How many nodes do I have running?

This helps you keep track of your infrastructure and associated costs.

Best Practices

  1. Deprovision dev/test nodes when not actively using them
  2. Use smaller instances for development and testing
  3. Monitor your fleet regularly with "show me all my nodes"
  4. Tag nodes with descriptive names to track purposes

Common Provisioning Workflows

Development Workflow

You: I need a dev environment for Python work

AI: I'll provision an Ubuntu node with Python 3.11 for you...
✓ Node "python-dev-1" is ready

You: Install poetry and create a virtual environment

AI: [Installs poetry and sets up venv]
✓ Ready for development

[Work on your project...]

You: I'm done for today, deprovision the node

AI: Deprovisioning python-dev-1...
✓ Node removed

Cost: Only paid for the hours used.

Testing Workflow

You: Provision 2 nodes for load testing my web app

AI: [Provisions 2 nodes]
✓ load-test-1 ready
✓ load-test-2 ready

You: Run apache bench on both nodes targeting my app

AI: [Runs load tests simultaneously]
[Reports results]

You: Deprovision both load test nodes

AI: [Deprovisions both]
✓ Both nodes removed

Staging Environment

You: Provision a staging server matching my production specs

AI: [Provisions node with same instance type as production]
✓ staging-server-1 ready

You: Deploy my app from the GitHub main branch

AI: [Clones repo, installs dependencies, starts app]
✓ App running on port 3000

You: Publish it as a web service with auth required

AI: [Creates public HTTPS URL]
🔗 https://abc123.nobgp.com (auth required)

Troubleshooting

Provisioning Fails

Error: "You don't have provisioning access"

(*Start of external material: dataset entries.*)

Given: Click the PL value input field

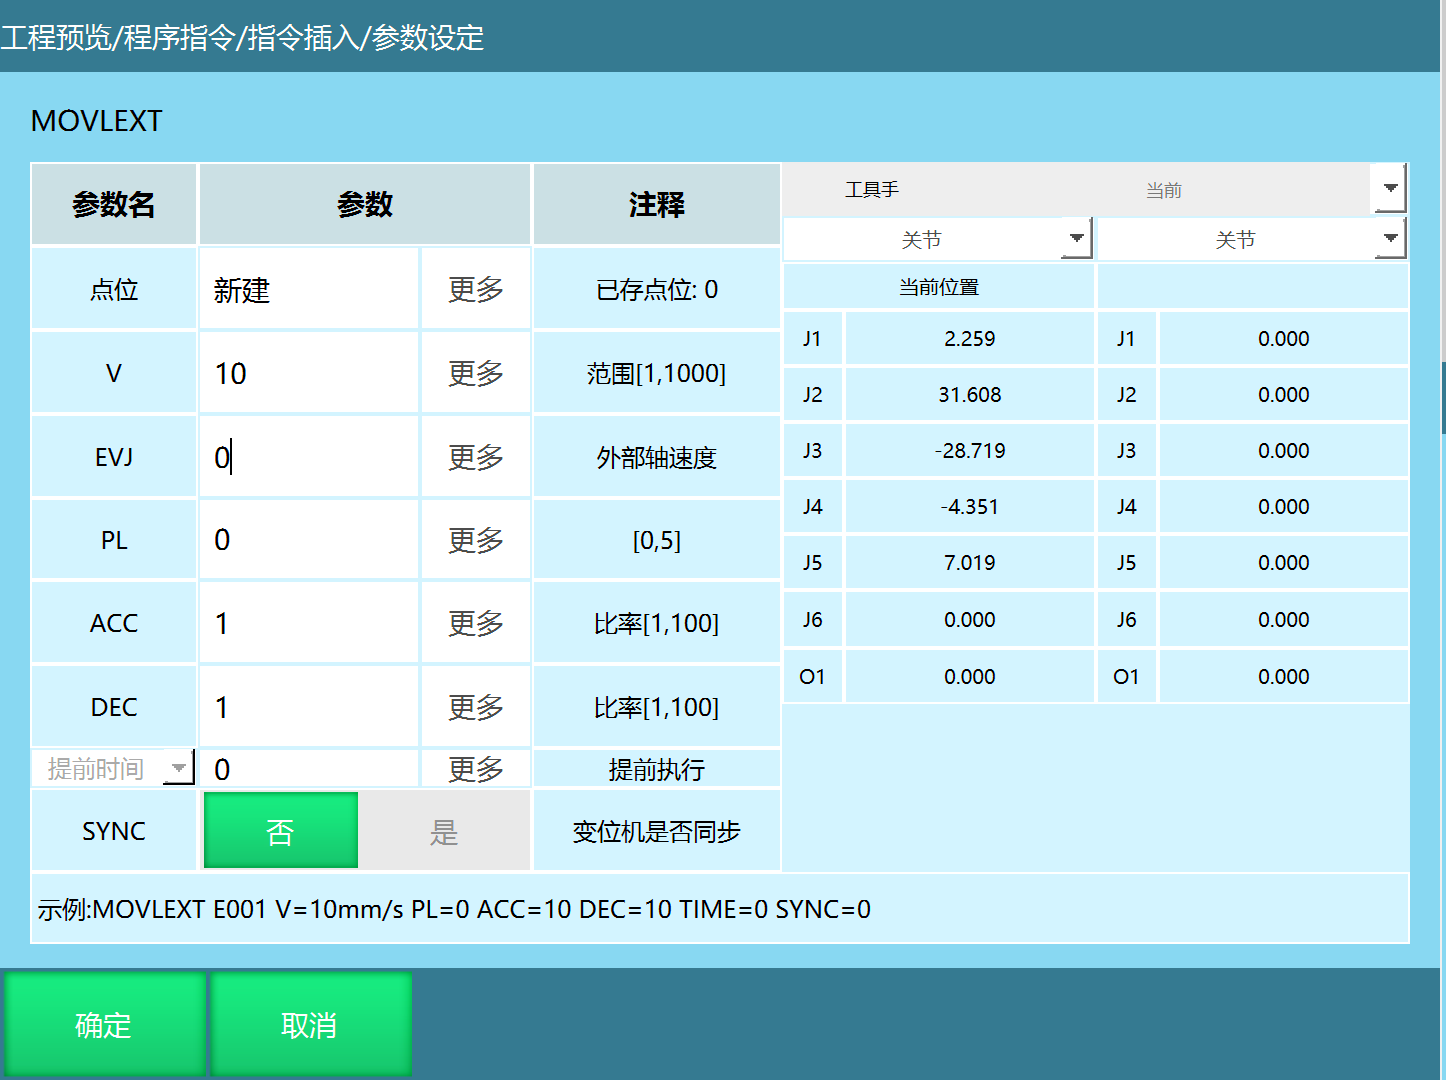Looking at the screenshot, I should pyautogui.click(x=308, y=540).
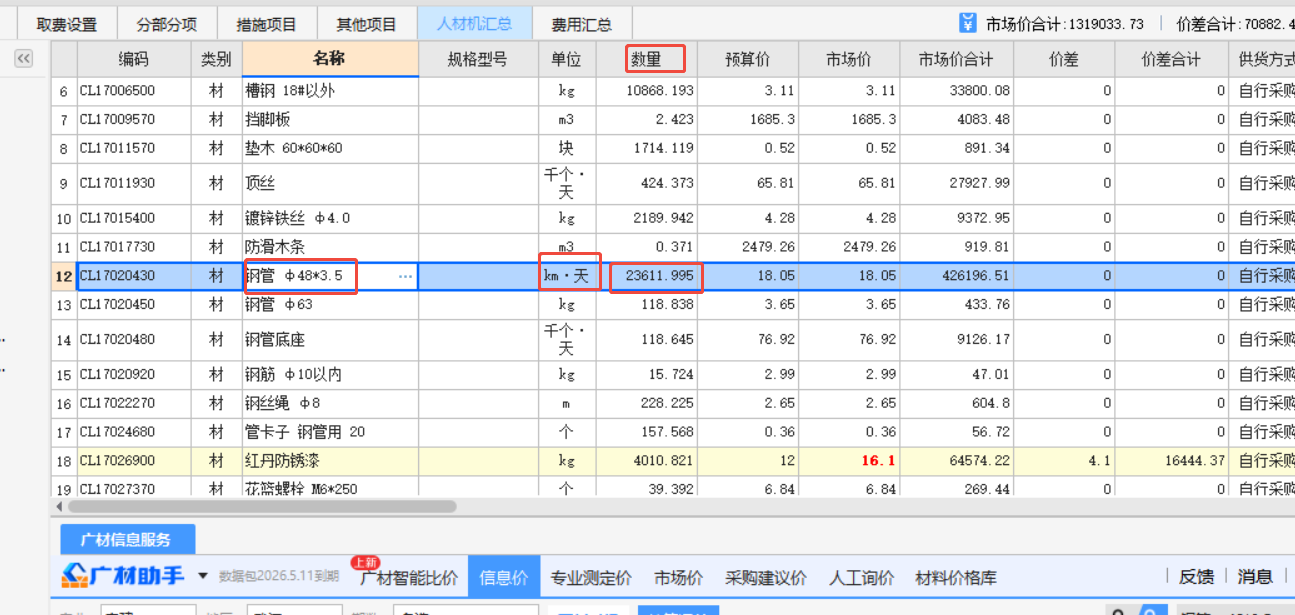The height and width of the screenshot is (615, 1295).
Task: Open the 广材助手 home icon
Action: (x=75, y=576)
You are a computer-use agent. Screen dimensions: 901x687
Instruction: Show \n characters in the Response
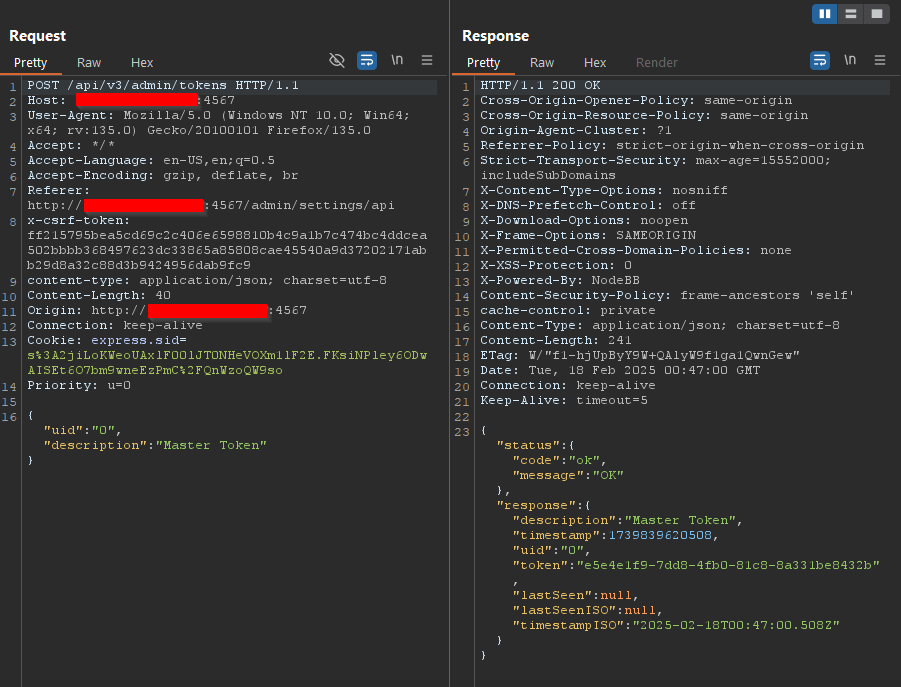coord(848,60)
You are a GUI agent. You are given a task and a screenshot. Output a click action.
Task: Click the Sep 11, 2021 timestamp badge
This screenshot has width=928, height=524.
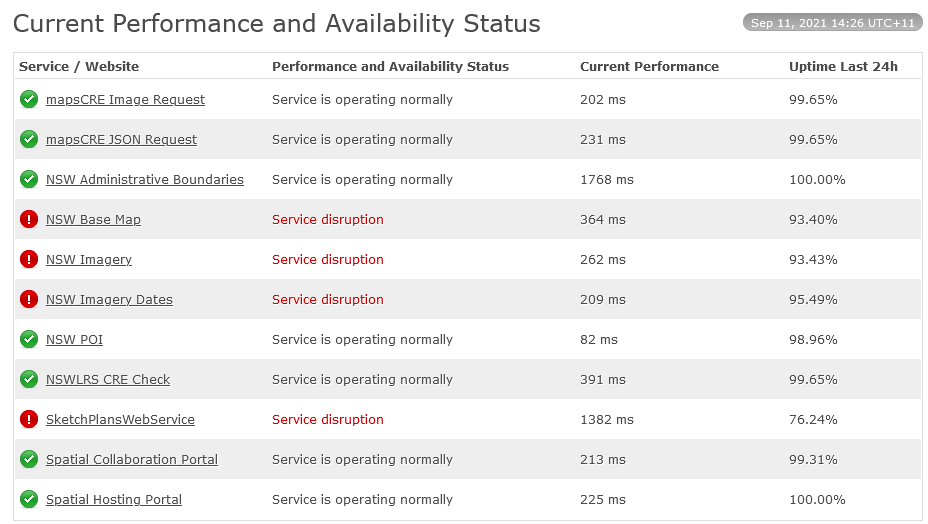pos(833,22)
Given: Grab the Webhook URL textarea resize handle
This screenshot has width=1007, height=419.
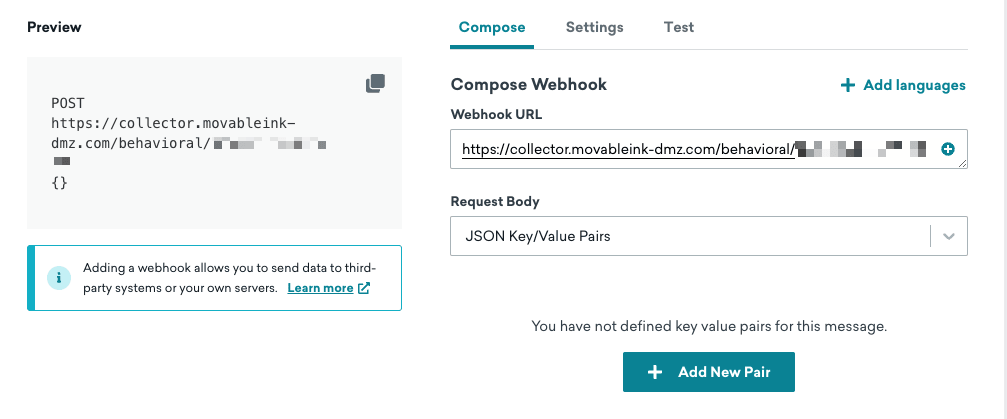Looking at the screenshot, I should coord(962,163).
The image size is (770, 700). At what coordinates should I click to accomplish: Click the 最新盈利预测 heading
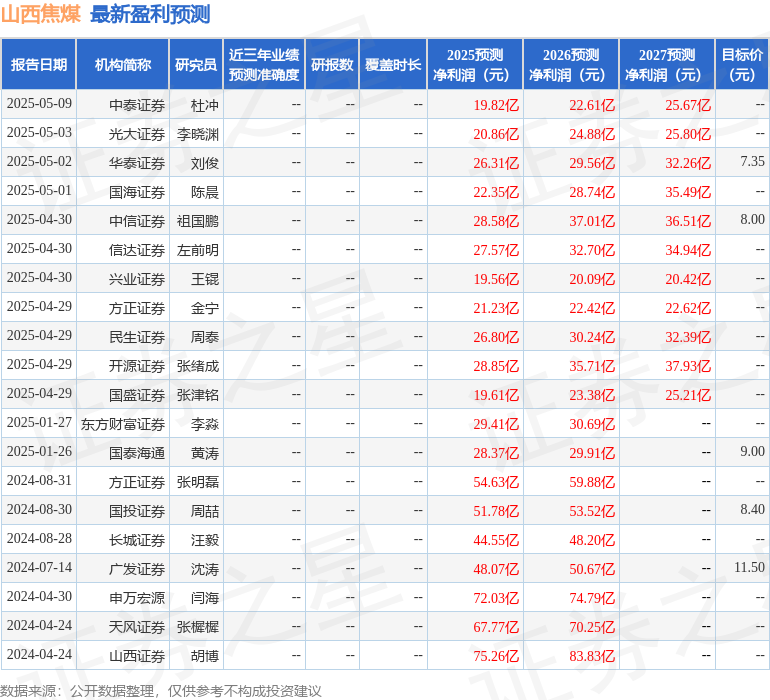pos(150,14)
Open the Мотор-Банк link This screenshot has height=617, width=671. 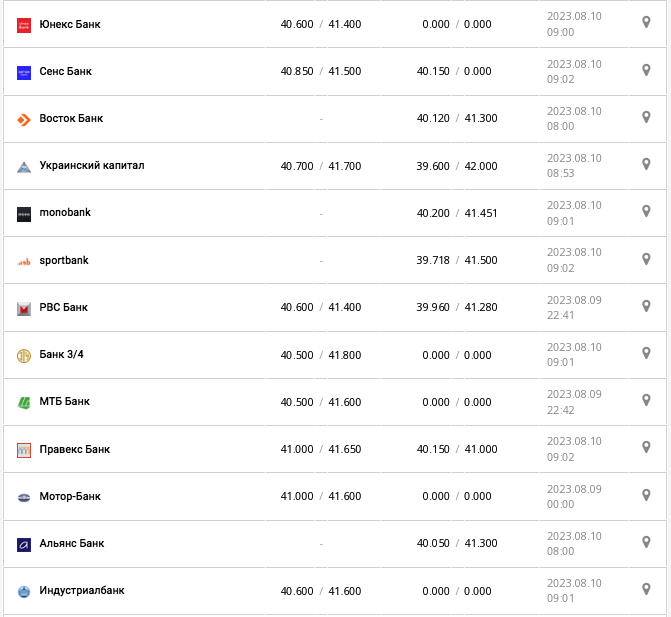(70, 497)
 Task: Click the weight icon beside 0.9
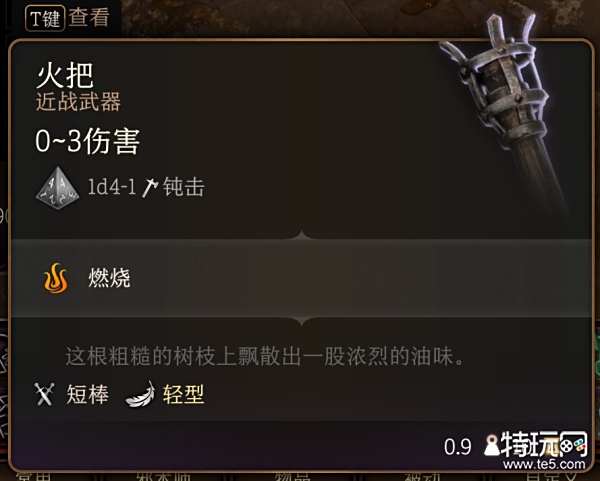click(491, 445)
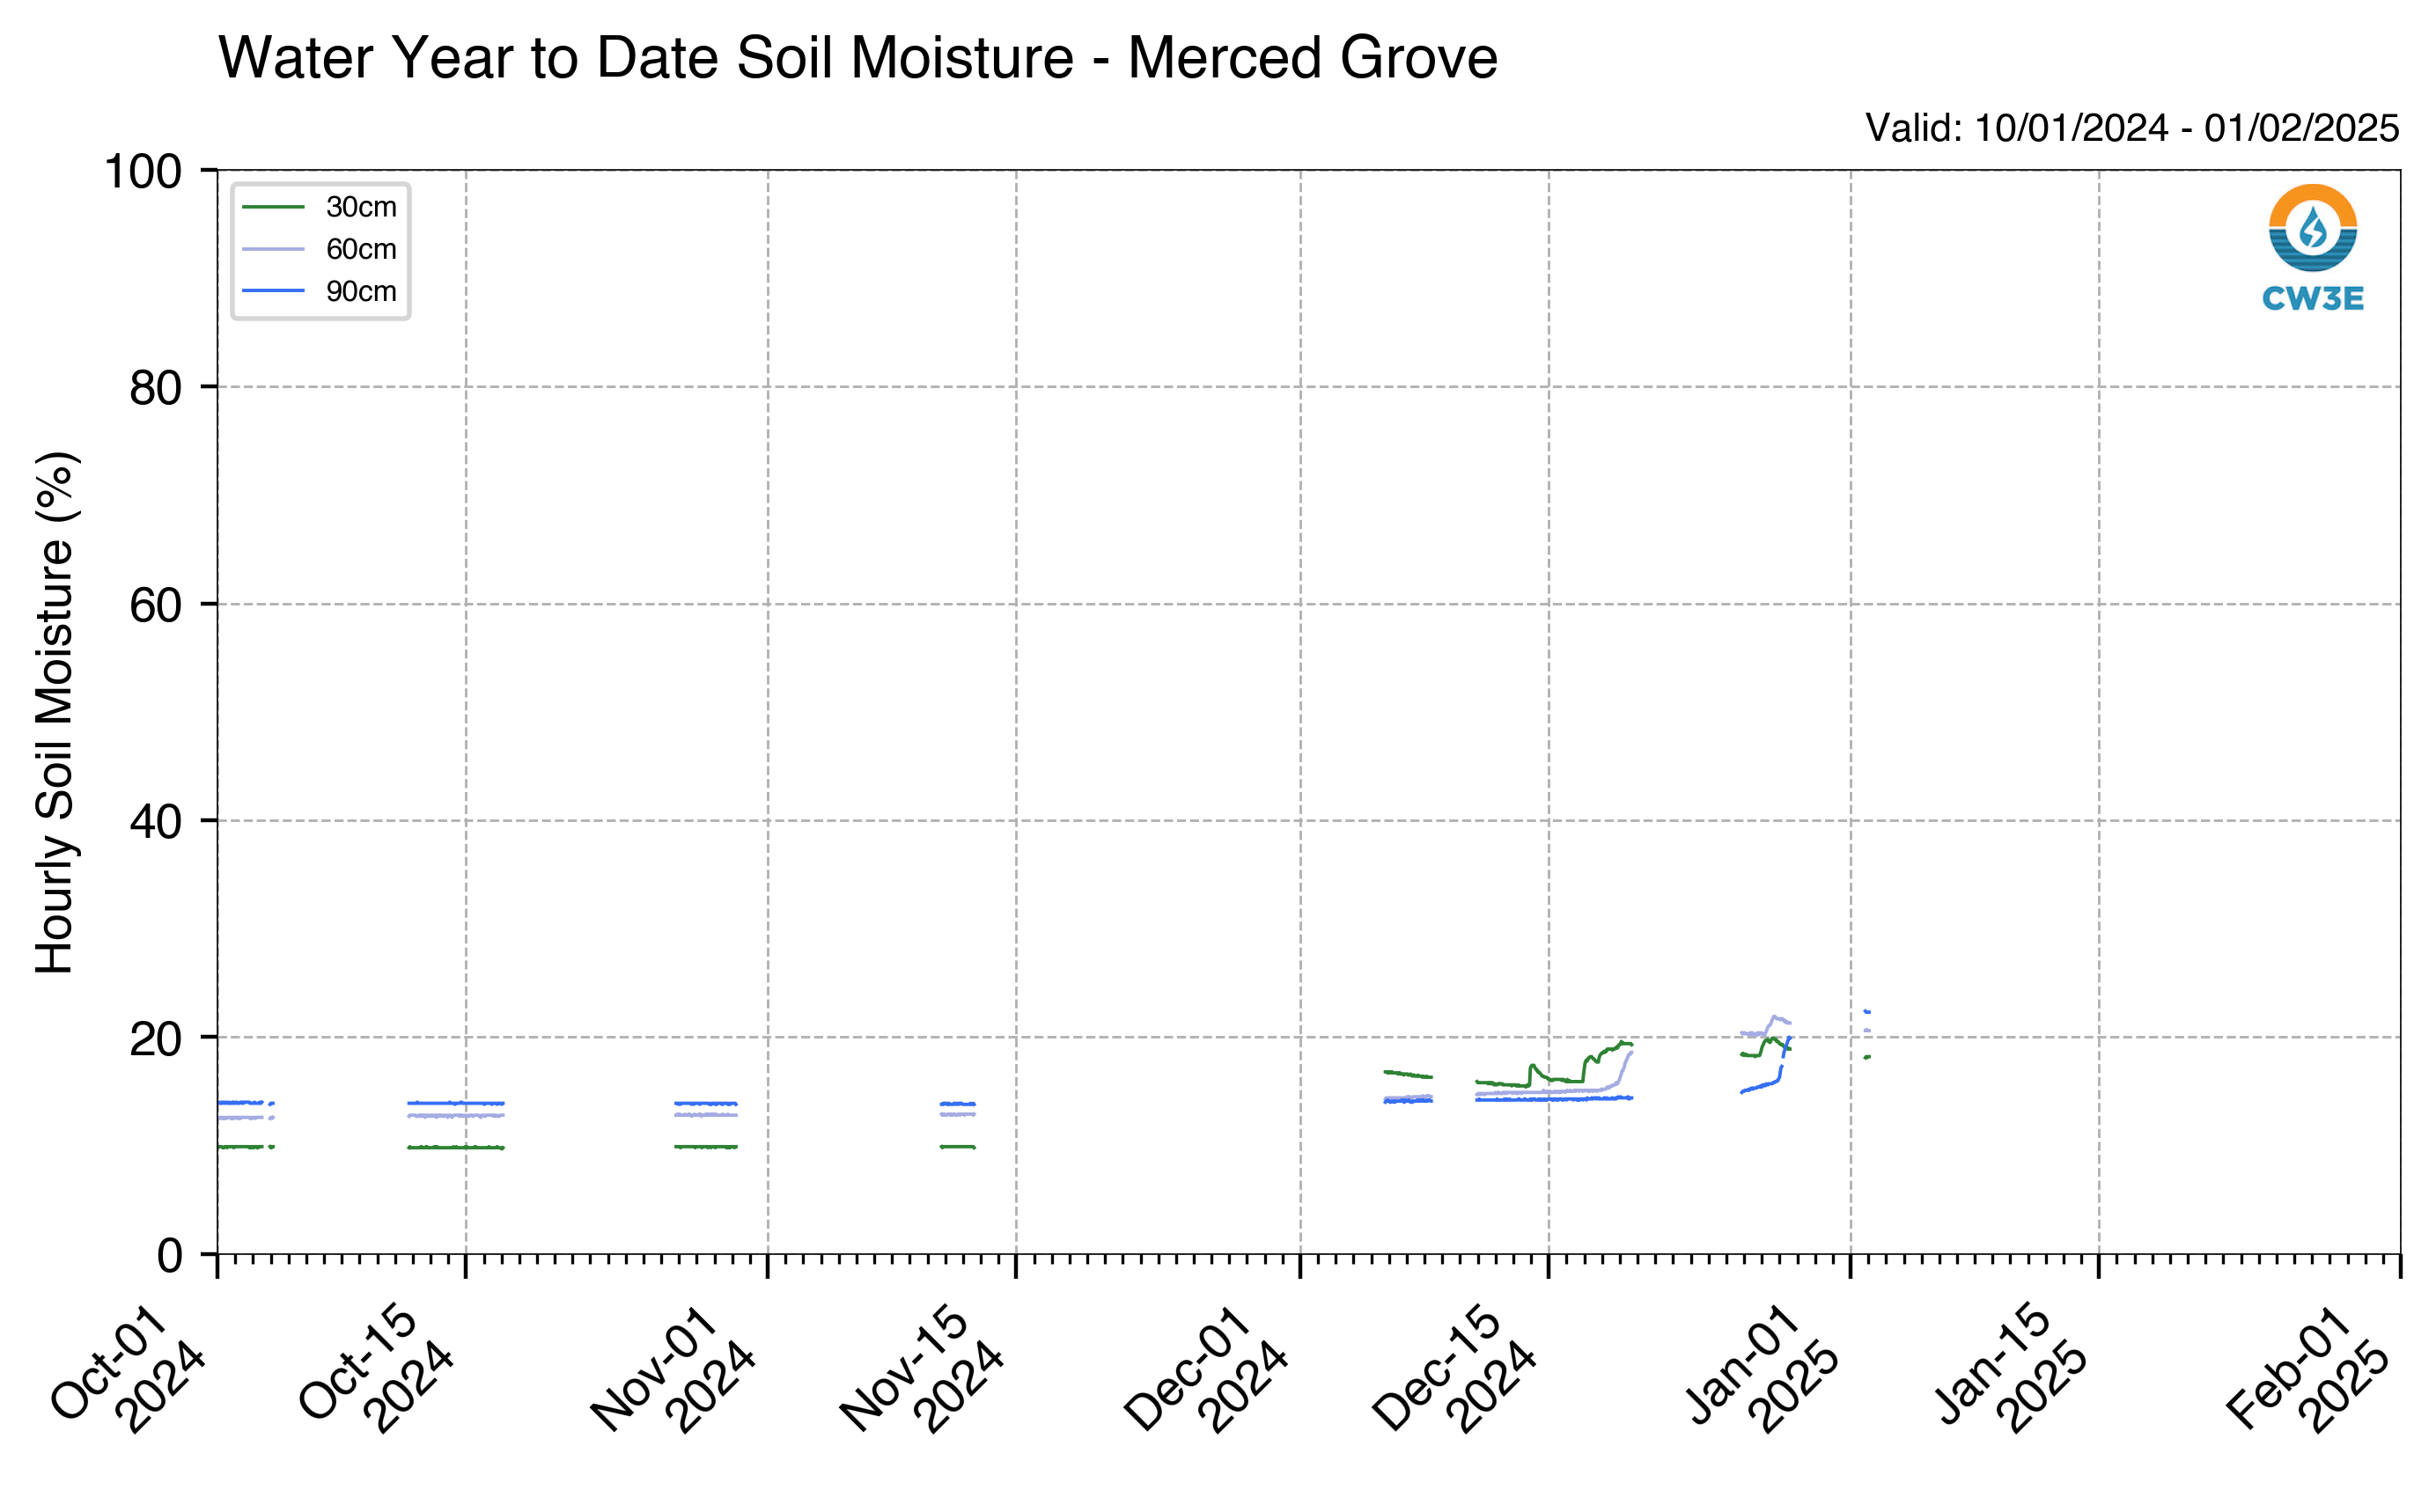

Solution: Contact support to request access to provisioning features.

Error: "Quota exceeded"

Solution: Deprovision unused nodes or contact support to increase your quota.

Error: "Region not available"

Solution: Try a different region or let the AI choose automatically.

Node Doesn't Come Online

If a provisioned node doesn't show as "online" after 2-3 minutes:

  1. Ask the AI: "What's the status of [node-name]?"
  2. Check if the provisioning task completed successfully
  3. Try reprovisioning the node
  4. Contact support if the issue persists

Can't Connect to Provisioned Node

If the node is online but commands fail:

  1. Verify the node is in the correct network
  2. Check the node status: "Show me details for [node-name]"
  3. Try restarting the agent: "Restart the noBGP agent on [node-name]"

Unexpected Costs

If you see unexpected cloud provider charges:

  1. List all running nodes: "Show me all my nodes"
  2. Deprovision any you don't recognize
  3. Check your cloud provider's billing dashboard
  4. Review your provisioning history

Limits and Quotas

Different account types have different limits:

Limit TypeDefaultNotes
Active nodes10Contact support to increase
Concurrent provisions3Prevents runaway provisioning
Disk size per node500GBLarger sizes available on request

To check your limits:

What are my provisioning limits?

Next Steps

Now that you understand provisioning:

FAQ

Q: How long does provisioning take? A: Typically 1-2 minutes from request to ready-to-use.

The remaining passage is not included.